At 7:30 UTC, Cole Brauer reached the equator after two weeks at sea, competing in the inaugural Global Solo Challenge. She has proved dominant in the first stage of the race, becoming the first of her starting group to reach this milestone. The "budget-friendly" solo sailing race will have sailors circumnavigating the globe by the three great capes, beginning and ending in A Coruña, Spain.

At just 29 years old, Brauer is one of five Americans on the roster of 20 skippers competing in the race. She is both the youngest skipper and the only female sailor in the fleet. If successful, she will be the first American woman to have raced solo around the globe.

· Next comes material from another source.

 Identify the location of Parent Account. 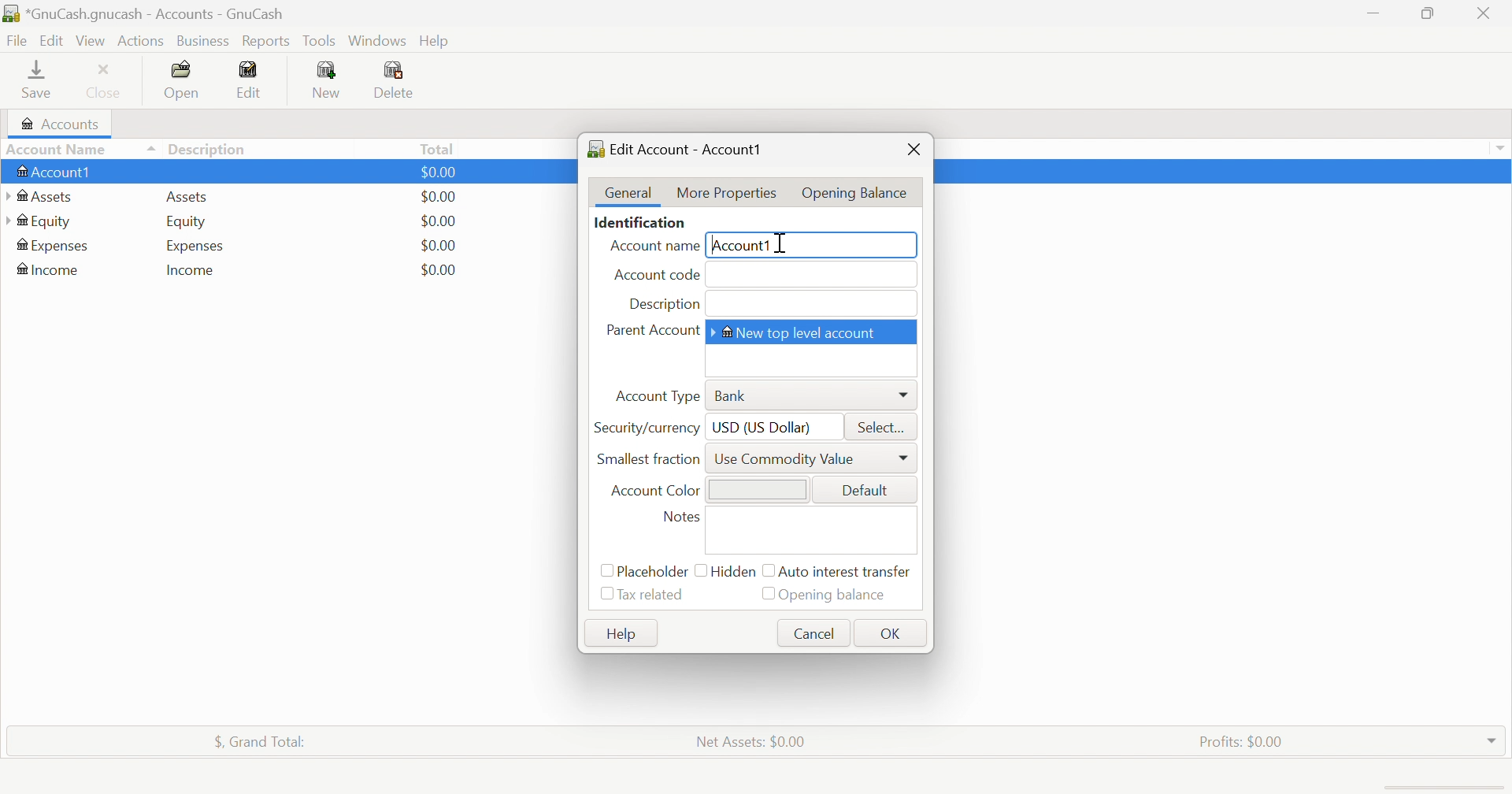
(651, 330).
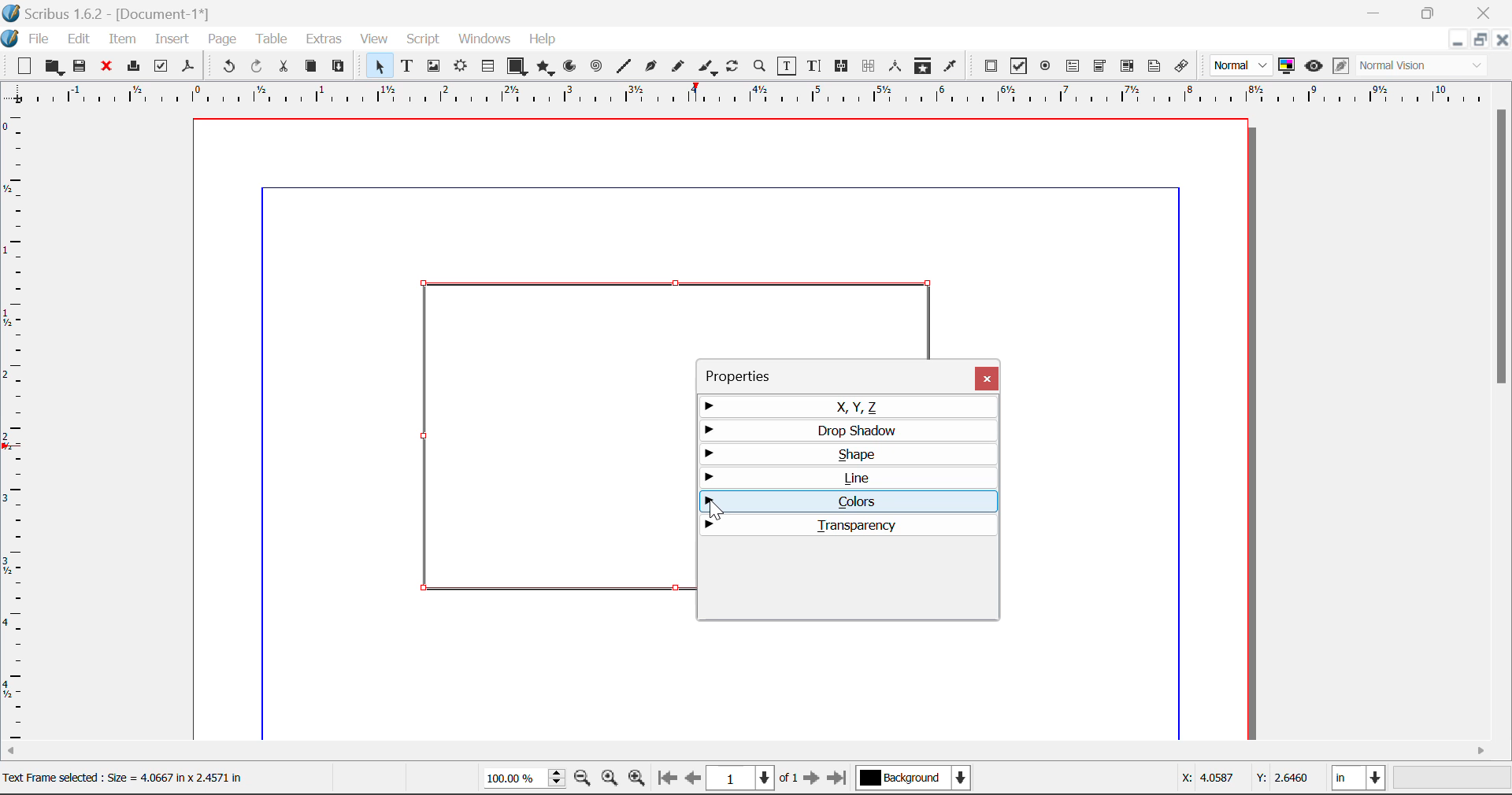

The Global Solo Challenge has a pursuit start, meaning that competitors were assigned a start date based on their boat's speed ratings. All other things being equal, the boats could be expected to finish around the same time, leaving the results up to the skill of the sailors and the weather conditions. Brauer, sailing the Class40 First Light, departed with six other boats on October 29.

Since her start, Brauer has twice set new 24 hour distance records for the course (220 and 265 nautical miles) and is consistently on the projected finishers podium, calculated based on each boat's performance up until that point.

She has been leading the October 29th pack, which includes fellow Americans Ronnie Simpson (Shipyard Brewing) and David Linger (Koloa Maoli), for several days. The next step is to start overtaking boats from previous starts, beginning with Canadian skipper William MacBrien aboard the Class40, Phoenix, who also crossed the equator this morning and is about 65 miles south of Brauer. He departed one week before her on October 21 alongside the Finnish Class40 ZEROchallenge and the Bulgarian Farr 45 Espresso Martini, both of which have rounded the course's WP6 off the Brazilian coast.

"I've been sitting here reflecting on the past two weeks, and it's been really amazing. I've laughed, cried, screamed, yelled, puked. And I'm just so unbelievably grateful that I get to do this. I've always wanted this," Brauer said in an emotional video message yesterday. "I'm just so grateful for it. Grateful for my boat, for all the people supporting me."

This morning at dawn she took a brief break from battling equatorial squalls to make an Aperol Spritz (her team's unofficial drink) and offer it, along with some rum and a lock of her hair, to King Neptune for a safe journey. This sailor's tradition is a rite of passage when crossing the equator and grants sailors the honorary title of "shellback."

"In typical First Light fashion, we're crossing the equator at first light," she said. "I brought two things for the equator crossing, one of them is mostly a tribute to my team and I—our signature drink, which is the Aperol Spritz—and of course some rum for King Neptune."

The joyful ritual follows a long, difficult week of extreme heat (some days seeing as much as 90 degrees inside the boat and 94 outside) and unrelenting squalls in the tactically challenging doldrums.

After completing the Global Solo Challenge, Brauer intends to campaign for the 2028 Vendée Globe—the highest level of solo circumnavigational races. Her race can be best followed at colebraueroceanracing on Instagram or on the Global Solo Challenge's race tracker: globalsolochallenge.com/tracking.

Brauer is a Long Island native who began sailing while attending the University of Hawaii at Minoa. After moving back east, Brauer spent several years captaining First Light, then called Dragon, for a previous owner who raced the boat primarily on the east coast and in Caribbean circuits. New owners purchased the boat in late 2022 and offered to let her continue sailing it for the season, during which Brauer won the 2023 Bermuda One-Two with co-skipper Cat Chimney. The duo were the first women to win the event in its 24-edition history. After that victory, Brauer set her sights on the Global Solo Challenge.